◆ **Your objective**: Reproduce each of the following rows word for word, keeping every one in its original order.

◆ **Task data**:
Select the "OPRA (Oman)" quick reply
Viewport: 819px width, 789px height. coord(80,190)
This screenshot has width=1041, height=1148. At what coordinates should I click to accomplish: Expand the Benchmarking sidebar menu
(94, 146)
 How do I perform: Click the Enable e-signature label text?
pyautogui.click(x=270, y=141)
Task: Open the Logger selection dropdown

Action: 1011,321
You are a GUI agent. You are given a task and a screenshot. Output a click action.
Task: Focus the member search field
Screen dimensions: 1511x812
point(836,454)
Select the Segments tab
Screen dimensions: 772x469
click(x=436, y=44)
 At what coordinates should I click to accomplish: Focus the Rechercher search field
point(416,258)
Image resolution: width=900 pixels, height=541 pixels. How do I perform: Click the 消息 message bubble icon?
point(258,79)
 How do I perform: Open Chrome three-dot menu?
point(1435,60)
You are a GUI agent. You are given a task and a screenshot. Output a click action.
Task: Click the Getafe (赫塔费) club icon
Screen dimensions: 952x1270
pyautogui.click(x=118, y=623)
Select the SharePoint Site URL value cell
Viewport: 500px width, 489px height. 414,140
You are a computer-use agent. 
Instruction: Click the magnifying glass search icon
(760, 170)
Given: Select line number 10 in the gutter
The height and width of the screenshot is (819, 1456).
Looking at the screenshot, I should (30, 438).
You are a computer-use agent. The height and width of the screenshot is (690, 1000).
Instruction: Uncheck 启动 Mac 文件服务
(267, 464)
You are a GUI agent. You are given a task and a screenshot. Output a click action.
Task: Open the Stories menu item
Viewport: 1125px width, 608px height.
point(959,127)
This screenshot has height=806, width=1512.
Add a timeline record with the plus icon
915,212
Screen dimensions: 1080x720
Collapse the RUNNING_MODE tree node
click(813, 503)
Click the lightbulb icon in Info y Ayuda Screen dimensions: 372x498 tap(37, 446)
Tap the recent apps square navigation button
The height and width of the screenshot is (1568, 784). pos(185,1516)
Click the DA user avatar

◆ **The solution**:
Select the "OPRA (Oman)" quick reply
Viewport: 819px width, 789px height. coord(80,190)
This screenshot has width=1041, height=1148. At what coordinates should I click to accomplish: Expand the Benchmarking sidebar menu
(94, 146)
 How do I perform: Click the Enable e-signature label text?
pyautogui.click(x=270, y=141)
Task: Open the Logger selection dropdown

Action: 1011,321
You are a GUI agent. You are given a task and a screenshot. Output a click action.
Task: Focus the member search field
Screen dimensions: 1511x812
point(836,454)
Select the Segments tab
Screen dimensions: 772x469
click(x=436, y=44)
 At what coordinates should I click to accomplish: Focus the Rechercher search field
point(416,258)
Image resolution: width=900 pixels, height=541 pixels. How do I perform: Click the 消息 message bubble icon?
point(258,79)
 How do I perform: Open Chrome three-dot menu?
point(1435,60)
You are a GUI agent. You are given a task and a screenshot. Output a click action.
Task: Click the Getafe (赫塔费) club icon
Screen dimensions: 952x1270
pyautogui.click(x=118, y=623)
Select the SharePoint Site URL value cell
Viewport: 500px width, 489px height. 414,140
You are a computer-use agent. 
Instruction: Click the magnifying glass search icon
(760, 170)
Given: Select line number 10 in the gutter
The height and width of the screenshot is (819, 1456).
Looking at the screenshot, I should (30, 438).
You are a computer-use agent. The height and width of the screenshot is (690, 1000).
Instruction: Uncheck 启动 Mac 文件服务
(267, 464)
You are a GUI agent. You are given a task and a screenshot. Output a click action.
Task: Open the Stories menu item
Viewport: 1125px width, 608px height.
point(959,127)
This screenshot has height=806, width=1512.
Add a timeline record with the plus icon
915,212
Screen dimensions: 1080x720
Collapse the RUNNING_MODE tree node
click(813, 503)
Click the lightbulb icon in Info y Ayuda Screen dimensions: 372x498 tap(37, 446)
Tap the recent apps square navigation button
The height and width of the screenshot is (1568, 784). pos(185,1516)
Click the DA user avatar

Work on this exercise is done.